■ Data shown ■

━━━

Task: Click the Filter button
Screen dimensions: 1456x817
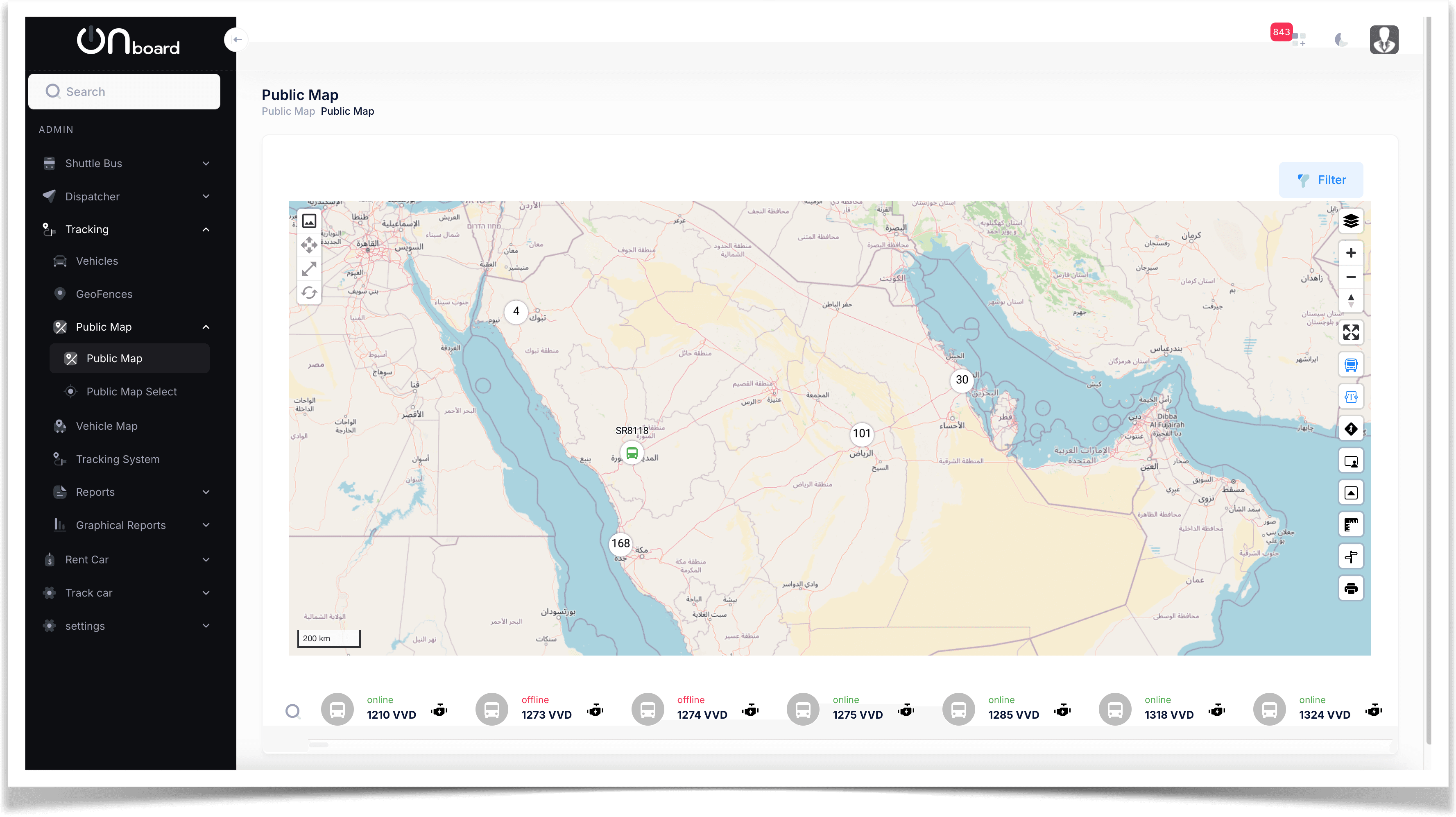Action: coord(1321,179)
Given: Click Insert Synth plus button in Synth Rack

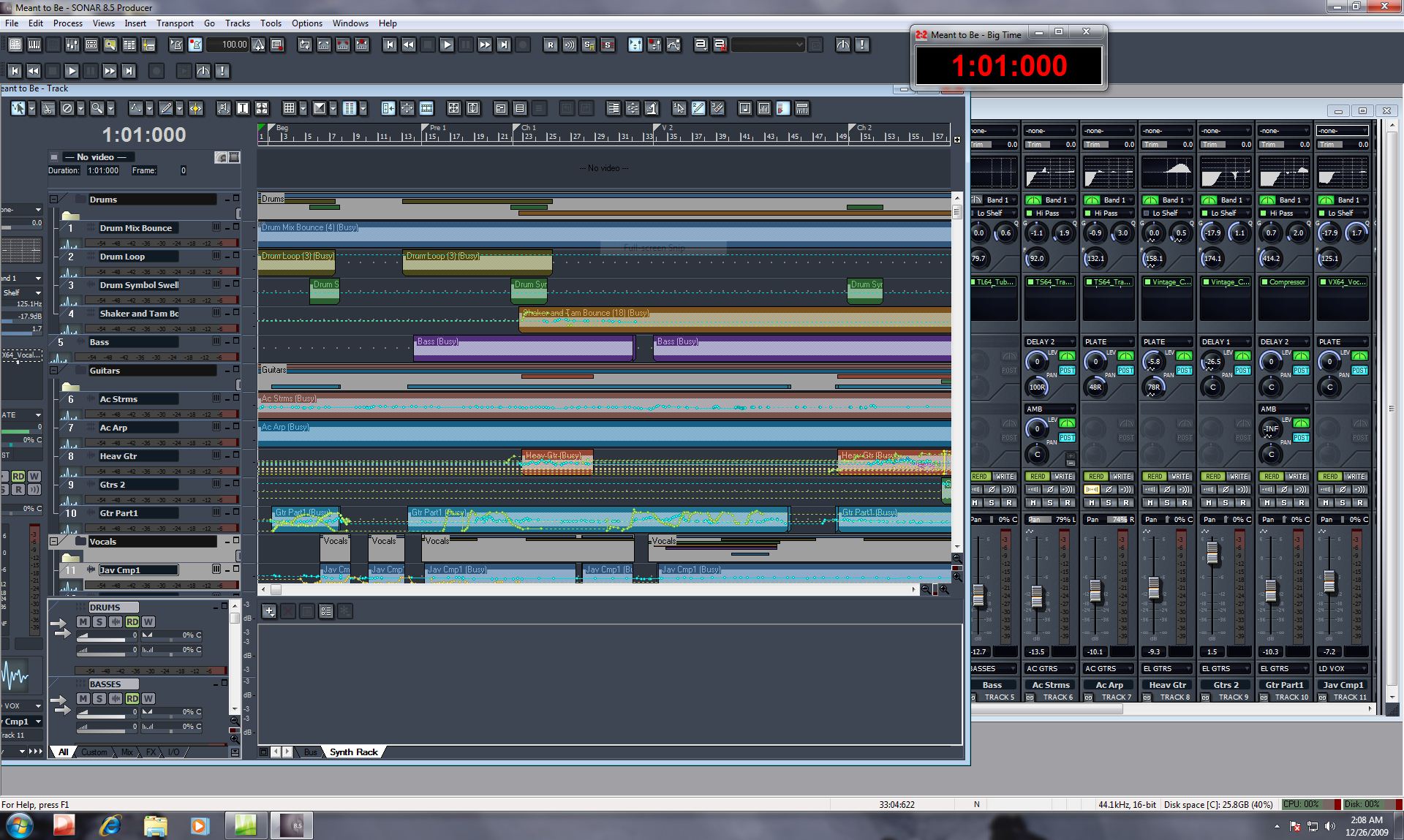Looking at the screenshot, I should [269, 611].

━━━

■ Your goal ■
Write out all the records again, exactly, minus any pictures.

■ Worked solution ■
Task: Click the Filter button
Screen dimensions: 1456x817
Action: coord(1321,179)
Given: Click Insert Synth plus button in Synth Rack

Looking at the screenshot, I should [269, 611].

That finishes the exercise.